Lukas managed to jump out of the way just in time to avoid the grasping talons of one of the hut’s feet. As he rolled to standing, he swung and stabbed at the creature’s toe, but his dagger merely bounced off the thick skin.

  “Run!” Emilie was shouting, but there was another voice calling to them as well. An impossible voice.

  Lukas looked up. There in the hut’s window was Carter, his face pressed against the iron bars. “Max!” Carter shouted. “Lukas! I’m up here!”

  Max had heard him, too, but in her panic to get to her brother, she was rushing forward, heedless of the clawed foot that was rising again, preparing to strike.

  “Ha-ha,” cackled the mysterious voice. “Maybe I’ll squash them into jelly, eh, sweet boy? Jam for our toast!”

  “No!” Carter shouted at their unseen enemy. “Don’t hurt them!”

  But whatever was controlling that hut wasn’t listening to Carter. The foot rose up over Max, ready to stomp her flat.

  Lukas dove forward and tackled Max, knocking both of them out of the foot’s path. Then they tumbled, one over the other, off the road and through the underbrush, toward the creek. Max’s cloak got caught on a bramble bush and arrested her fall, while Lukas kept on rolling right into the creek, into the black water.

  The cold hit him like a winter gale. His first thought was, How could water in the summer get so cold? An unnatural numbness began to spread along his hands and feet as he sank farther. It was dark under there, dark and frigid.
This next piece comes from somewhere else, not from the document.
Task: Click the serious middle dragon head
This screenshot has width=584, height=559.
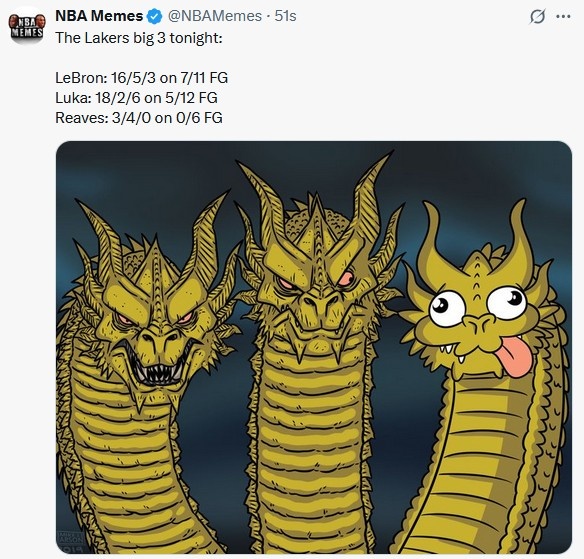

  Lukas twisted around, but which way was up? He kicked, but he was tangled in his own cloak, and he’d never been a very good swimmer. This was his nightmare come to life. Panic gripped him. He needed to breathe.

  Then he saw a shape making its way toward him through the cloudy water. A rescuer, perhaps. As it drew near, he saw long, bony fingers and a beard like seaweed, sprouting from an old man’s twisted face. Not a rescuer, then. It was reaching for him, and Lukas was going to die.

  Then the creature turned and vanished, quickly fleeing to whatever shadowy depths it called home. Something else bumped Lukas in the back of the head, and he saw a branch being lowered into the water. Lukas grabbed hold as the branch began to lift, and Lukas rode it up, up, up.

  He broke the surface with a choking gasp, and at last he could breathe. Arms reached for him, and he allowed himself to be dragged out of the vile creek and onto shore. He was shivering from the chill that had settled in his bones.

  Max was next to him, wrapping her own dry cloak around him and holding him close so that her own warmth might add to his.

  “I almost didn’t remember,” she said, looking down at Lukas with relief.

  “R-remember what?” he said, and he coughed up a mouthful of black water.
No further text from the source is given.